Striking Truck Driver

Another trucking strike looms in 2019

Jan. 15, 2019
Truckers Stand as One group hopes to call attention to HOS reform, parking and other issues during a nationwide non-driving day in April.

Charles Claburn considers himself a reasonable man working in an unreasonable industry. He has driven over-the-road for 26 accident- and ticket-free years logging three million miles. He believes that some of the rules under which drivers operate are detrimental to the drivers, the industry and the public. His group Truckers Stand as One hopes to call attention to issues that they would like changed by calling for a nationwide non-driving day on April 12.

We recently spoke with Claburn. Following are his edited comments.

What changes are you seeking?

The first is HOS (hours of service) reform that makes sense. There's nothing wrong with 14-hour days, but let us decide how to use that time. Let us take our breaks when we need them. The ELD is a tool and probably 90% of drivers don't have a problem with it. I've driven both ways with paper logs and ELDs. I haven’t had a violation either way, and the ELD ensures I’ll never have them. People thought ELDs would be an opportunity to force shippers to pay detention but it didn't happen. There are better ways to make these people accountable. You know as well as I do, that a lot of industry experts said that ELDs are going to be great for rates. It didn’t happen.

Parking is another major issue. We have been complaining about a lack of parking for decades. Zero; nothing has been done. Some say that we’re short roughly 78,000 truck parking spaces. It grows, what, a thousand to 1,800 a year from the previous study that was done about 20 years ago? The federal government says it's the states' responsibility. They have increased some parking spots but it's not enough.

We want something done about driver training. We'd like to see training and safety standards be the same for all drivers. These are our three largest issues, and I think our requests are pretty reasonable.

[The group is also calling on the FMCSA to have standard regulations and inspections and for drivers to be involved in making new regulations.]

Boycotts and disruptions like the recent one in Washington, DC, have not worked in the past. It just makes the public angry and nothing changes. How is this planned activity different?

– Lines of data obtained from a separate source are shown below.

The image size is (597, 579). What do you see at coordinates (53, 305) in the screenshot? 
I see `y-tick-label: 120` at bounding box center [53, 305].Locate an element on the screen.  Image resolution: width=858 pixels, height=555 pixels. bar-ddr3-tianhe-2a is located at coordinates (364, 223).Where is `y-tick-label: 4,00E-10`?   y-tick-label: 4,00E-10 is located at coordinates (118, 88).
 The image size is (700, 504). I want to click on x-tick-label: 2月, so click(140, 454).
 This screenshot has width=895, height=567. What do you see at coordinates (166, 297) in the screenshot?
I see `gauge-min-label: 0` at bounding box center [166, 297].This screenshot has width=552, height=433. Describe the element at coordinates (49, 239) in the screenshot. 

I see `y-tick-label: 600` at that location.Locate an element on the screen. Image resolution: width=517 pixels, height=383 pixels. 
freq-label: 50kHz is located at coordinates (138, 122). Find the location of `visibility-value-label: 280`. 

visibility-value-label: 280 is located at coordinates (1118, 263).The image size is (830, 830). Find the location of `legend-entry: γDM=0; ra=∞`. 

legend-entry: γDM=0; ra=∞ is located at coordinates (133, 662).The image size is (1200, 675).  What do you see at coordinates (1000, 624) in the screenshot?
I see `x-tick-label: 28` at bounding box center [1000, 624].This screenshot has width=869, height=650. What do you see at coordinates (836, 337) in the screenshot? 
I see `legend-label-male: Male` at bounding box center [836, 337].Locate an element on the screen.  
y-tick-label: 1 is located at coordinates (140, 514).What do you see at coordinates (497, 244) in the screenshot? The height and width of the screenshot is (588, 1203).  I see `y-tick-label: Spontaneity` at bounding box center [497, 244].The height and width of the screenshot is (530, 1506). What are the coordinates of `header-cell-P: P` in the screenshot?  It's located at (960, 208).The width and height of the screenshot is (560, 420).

The public doesn't like truck drivers anyway. From what I can see with back and forth banter on Facebook (the group has 9,000 members), more people are in support of not shutting down highways. I propose that people go to their state capital, simply stay home, or gather in areas where it’s safe to do so. A lot of drivers are hung up on what if an ambulance can’t get through, what if this, what if that, and they have some valid concerns. The biggest thing is that nobody wants to block the roads; I’m all for that. I’m all for doing this whatever way we can do this and have our message heard.

What about younger drivers who are afraid of losing their jobs if they stay out?

There is a risk to anyone who stands up for anything. But remember this, there’s a driver shortage; isn’t that what they keep telling us? If a company is going to fire you for taking the day off to support your industry, I’m pretty sure the driver can find a job tomorrow. The industry can’t have it both ways. They can’t say there’s a shortage and then say because a guy is going to participate in a movement to stand up for better industry standards that they’re going to fire them.

How do you think shippers will respond to the "drive-out"?

These are the people that will make the changes for us. When the trucks aren’t moving, who do you think the shippers and manufacturers are going to call? They’ll start calling their congressional representatives and asking them "what’s the deal?" Believe it or not, many shippers and receivers still don’t know about ELDs, about the hours of service, and about why drivers get upset because they’re sitting at the dock for hours. Many shippers and receivers really don’t know what’s going on out here.

President Trump during his campaign promised to help truck drivers. The administration runs the DOT and FMCSA. Did he deliver?

President Trump said what he said to get elected. I think Ray Martinez (FMCSA Administrator) is a good man. He is well aware of what's going on and we hope to hear from him about changes in the HOS.